Some thoughts about this issue:

  1. Part of the solution could be including a clock() member for data arrays. In principle, it could be a soft wrapper of jax.numpy.array that contains information about (a) the relative time unit, and (b) the time unit of the first element of the array. co-pilot hints we can achieve this using delegation; here is a code snippet illustrating this:

    import jax.numpy as jnp
    
    class PyRenewArray:
        def __init__(self, data, time_unit=None, time_reference=None):
            self.data = jnp.array(data)
            self.time_unit = time_unit
            self.time_reference = time_reference
    
        def __getattr__(self, attr):
            # delegate attribute access to the underlying jax.numpy array
            return getattr(self.data, attr)
    
    x = PyRenewArray([1, 2, 3])
    print(x.mean())  # calls jnp.mean(x.data)
  2. Either PyRenewArray has a method, or there's a function that allows syncing arrays; for instance, in the case of latent.Infections(), the sampling function could take all arguments (Rt, I0, gen_time) and sync them before doing anything:

    def sample(Rt, I0, gen_time):
    
        # Make sure all are in the same time unit
        Rt, I0, gen_time = sync_arrays(Rt, I0, gen_time, unit = "days")

    syn_arrays() would get the time_unit and time_reference from the PyRenewArray attributes to:

    • Padded left to match the first array starting point.
    • Broadcast/interpolated/aggregated to daily units.
    • Padded right (?) to match the longest time/series.
    • Etc.

    In other words, make sure everything has the same length and has matching days (e.g., all start on Wednesday, June 19th, if that's the reference date Rt has).

damonbayer commented 1 week ago

Re: time reference, one challenge I foresee is slicing arrays. When we pass x[3:] somewhere, how could we indicate it has a new time reference that is different from x?

gvegayon commented 1 week ago

Great point! My first impression is you'd have to implement an indexing method that is aware of time (not ideal). Also, as I'm digging deeper into it, it is starting to look more complicated than I'd like. Trying out using delegation doesn't make jax happy. Numpy has a formal, well-defined way of subclassing, but it doesn't work with Jax arrays (and they don't recommend it).

gvegayon commented 1 week ago

The closest I got is using views to cast between types.
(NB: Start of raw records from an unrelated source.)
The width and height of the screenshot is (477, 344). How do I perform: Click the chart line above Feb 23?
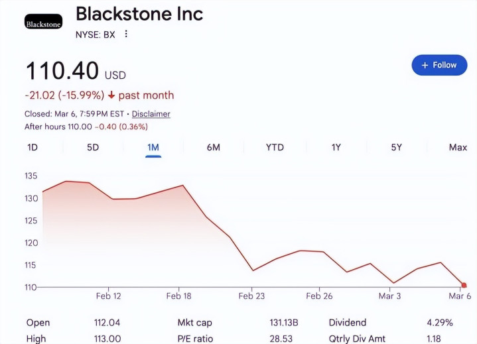[x=253, y=270]
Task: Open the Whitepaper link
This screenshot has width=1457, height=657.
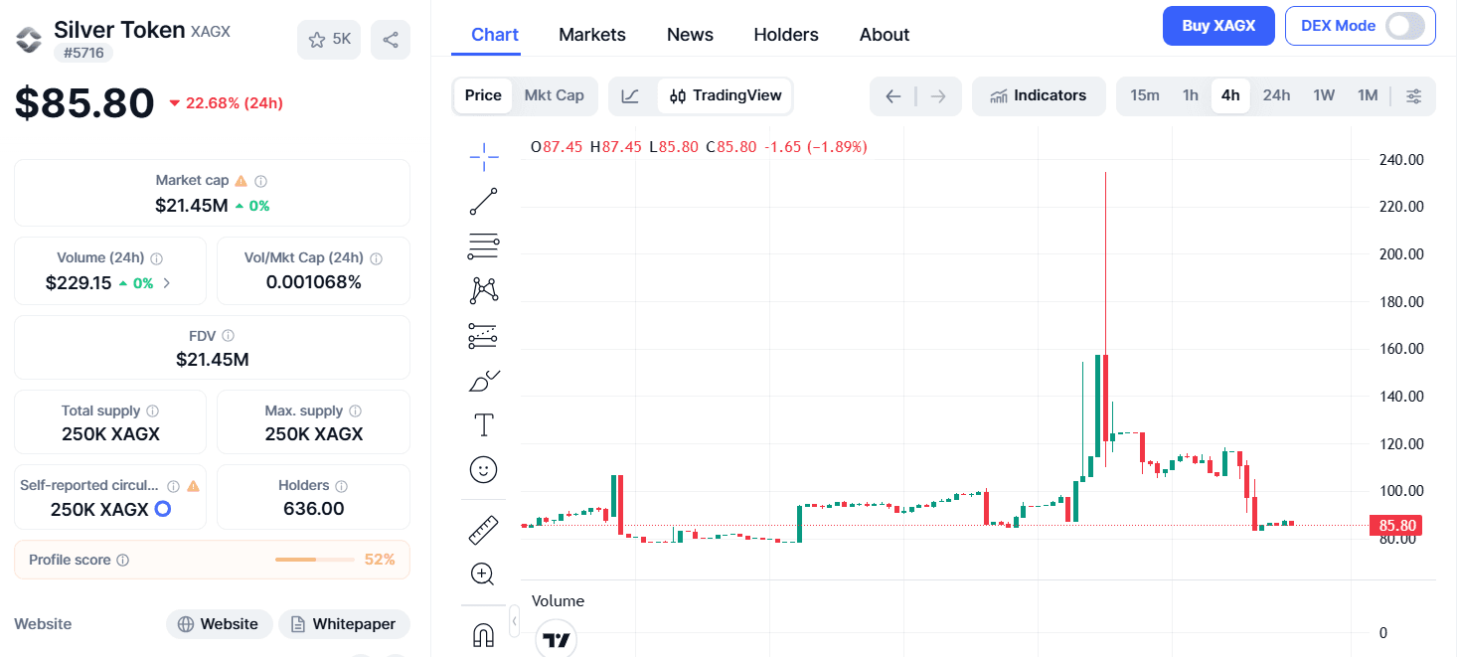Action: pos(344,624)
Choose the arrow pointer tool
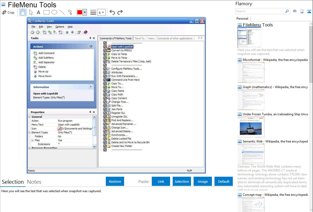313x212 pixels. [x=31, y=12]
Here is some code:

import jax.numpy as jnp
import numpy as np

class PyRenewArray(np.ndarray):
    _pyrenew_attr : float = None

x = jnp.array([1, 2, 3])

np.asarray(x).view(PyRenewArray)

And prints:

PyRenewArray([1, 2, 3], dtype=int32)

But this breaks as soon as Traced arrays starts working. So wrapping seems to be a no go.

dylanhmorris commented 1 week ago

I'd be interested in exploring how they do things in Rockpool

gvegayon commented 6 days ago

I'd be interested in exploring how they do things in Rockpool

What I like:

Questions:

It'd be great to see some examples dealing with the problems we are trying to deal with.
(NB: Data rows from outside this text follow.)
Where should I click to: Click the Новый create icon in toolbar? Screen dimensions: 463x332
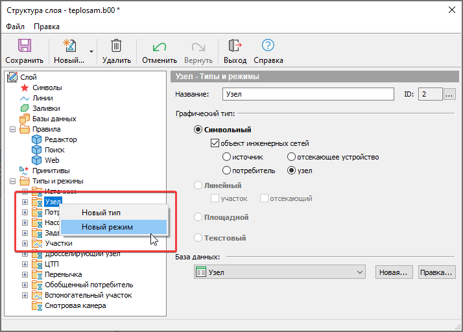click(69, 46)
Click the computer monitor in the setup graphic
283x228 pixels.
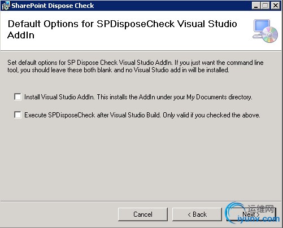[262, 27]
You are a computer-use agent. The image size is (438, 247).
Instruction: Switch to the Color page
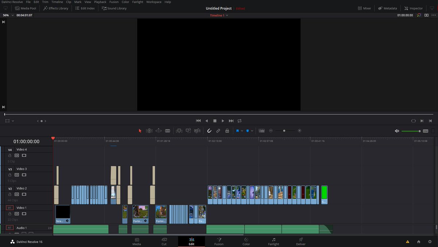coord(246,242)
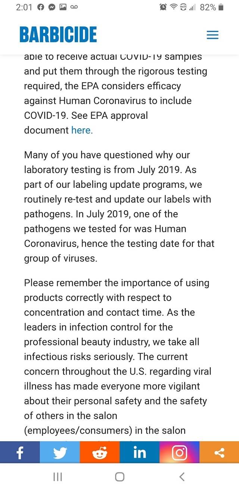The height and width of the screenshot is (491, 239).
Task: Open Android recent apps view
Action: tap(57, 477)
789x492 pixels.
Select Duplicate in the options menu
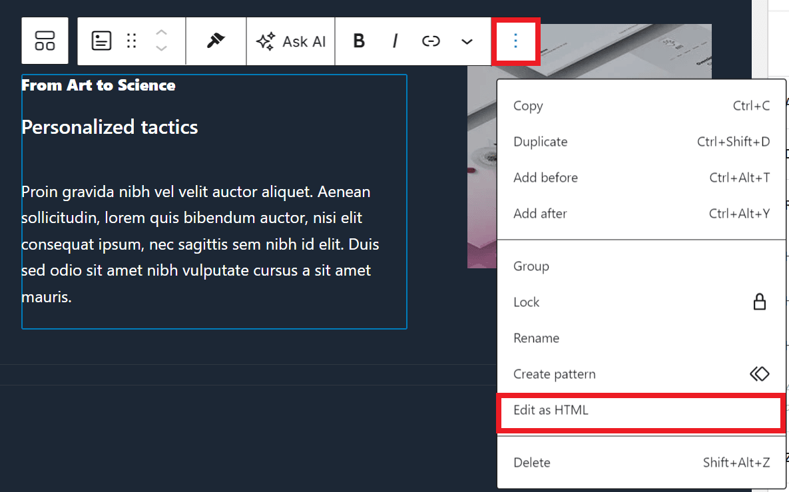540,142
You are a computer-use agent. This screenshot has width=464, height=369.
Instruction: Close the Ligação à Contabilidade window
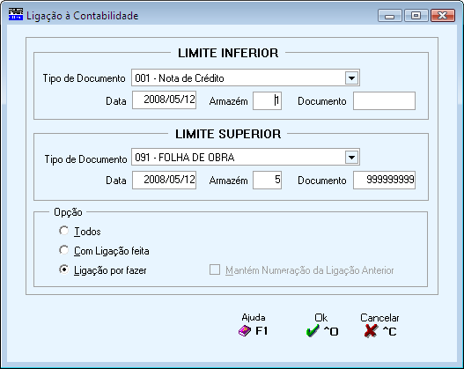tap(442, 15)
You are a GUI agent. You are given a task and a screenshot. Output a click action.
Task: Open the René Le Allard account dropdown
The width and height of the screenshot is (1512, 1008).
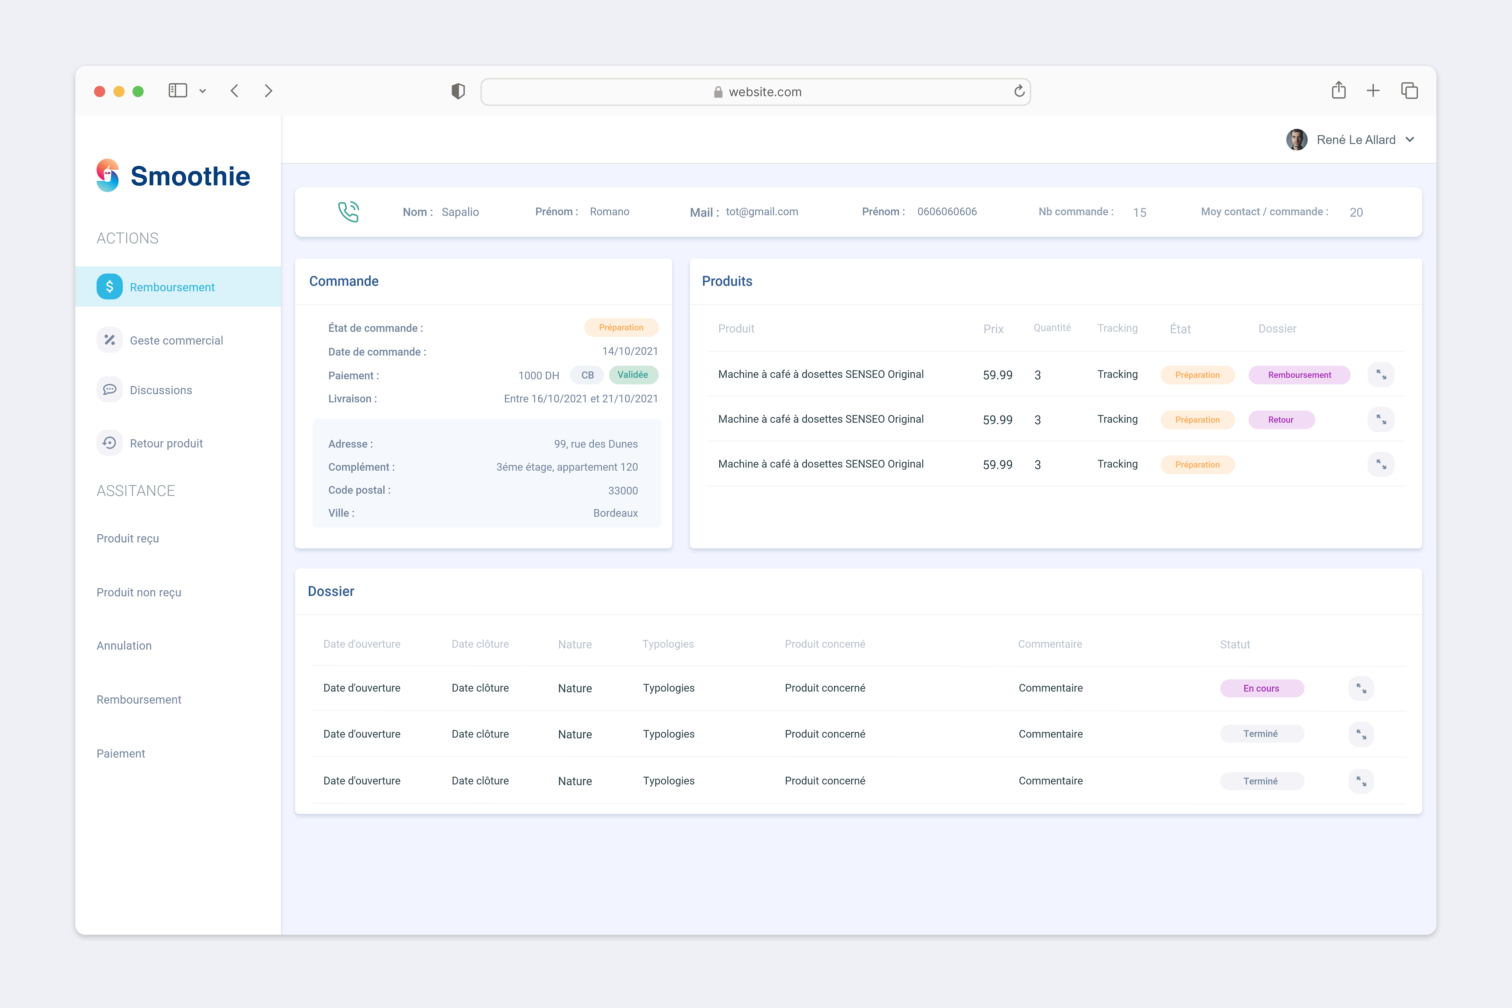(x=1410, y=139)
gvegayon commented 4 days ago

After this morning's meeting, we have agreed on the following:

  1. The Rockpool package will be considered later on to provide users with smooth pre- and post-processing tooling.

  2. We agreed that having RandomVariables carrying information about time is a good solution, regardless of whether the variable needs to be time-aware.
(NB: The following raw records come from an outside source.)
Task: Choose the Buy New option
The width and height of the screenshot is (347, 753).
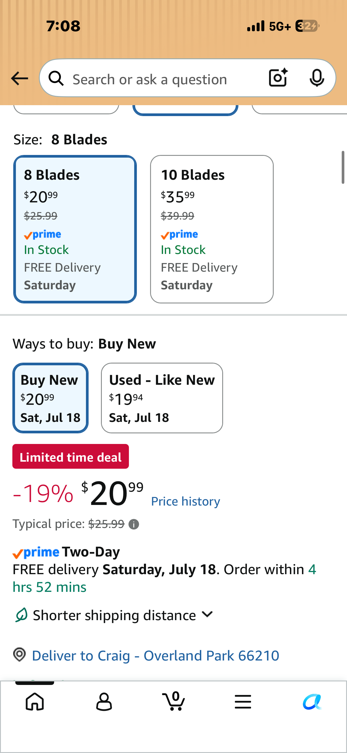Action: [50, 398]
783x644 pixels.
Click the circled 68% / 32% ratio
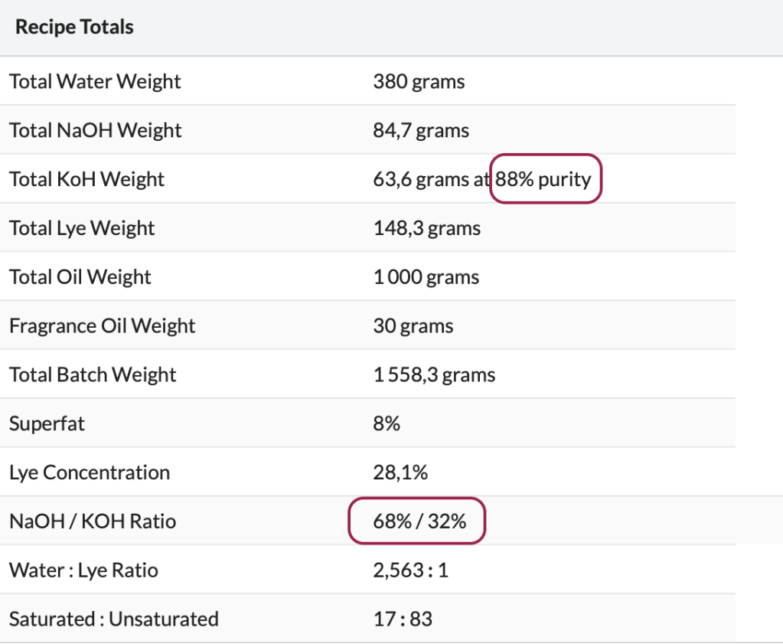419,521
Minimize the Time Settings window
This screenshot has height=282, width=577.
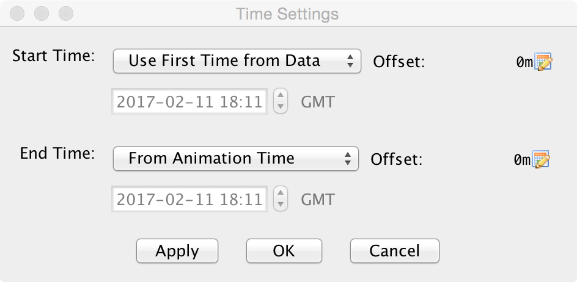click(42, 13)
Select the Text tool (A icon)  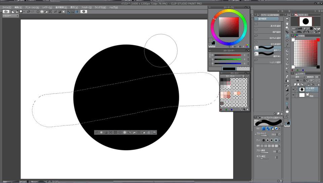point(287,107)
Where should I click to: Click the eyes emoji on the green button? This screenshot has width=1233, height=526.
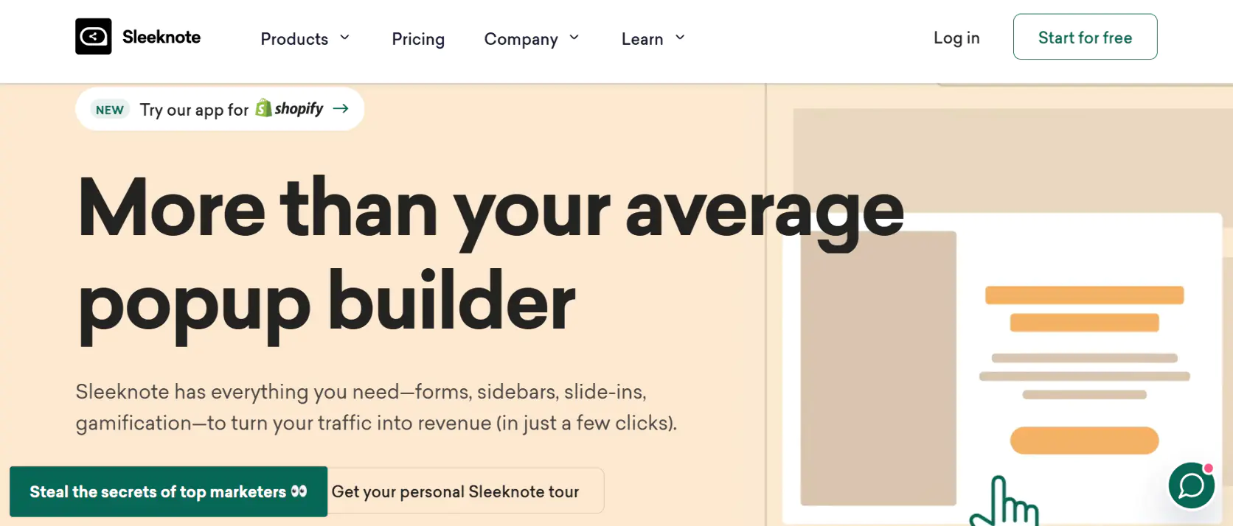299,491
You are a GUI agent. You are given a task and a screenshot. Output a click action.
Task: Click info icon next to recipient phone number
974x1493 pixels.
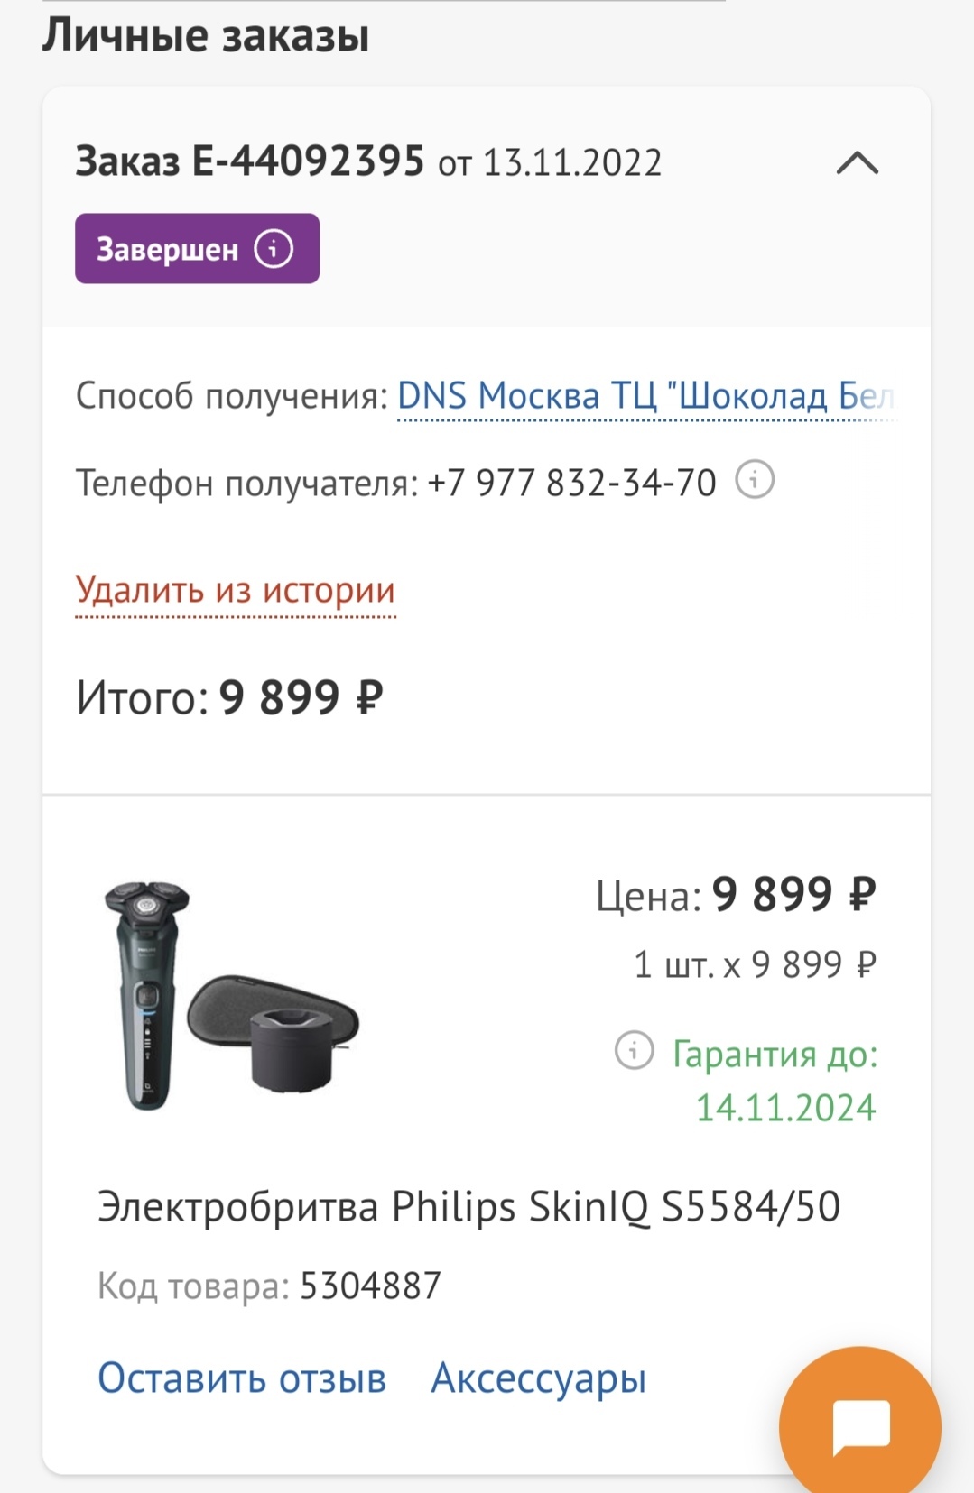click(x=755, y=480)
  3. As a minimum and first implementation, all instances of RandomVariable will have the following two attributes: timeseries_start : int = None and timeseries_unit : int = 1.

  4. This will lead to two PRs:

    • [ ] Incorporating these new attributes in all instances of RandomVariable, adding the corresponding values of _start and _unit when needed (e.g., the weekly effects should have timeseries_unit = 7).
    • [ ] Using the new attributes, remove padding whenever possible (hopefully everywhere).

These two will be assigned to me and hopefully resolved during this sprint. Nonetheless, I believe the padding may stretch until the next sprint. Agree @dylanhmorris @damonbayer @AFg6K7h4fhy2?

gvegayon commented 4 days ago

I'm closing this for the moment. We can continue discussing details in the two new issues (which I'll link).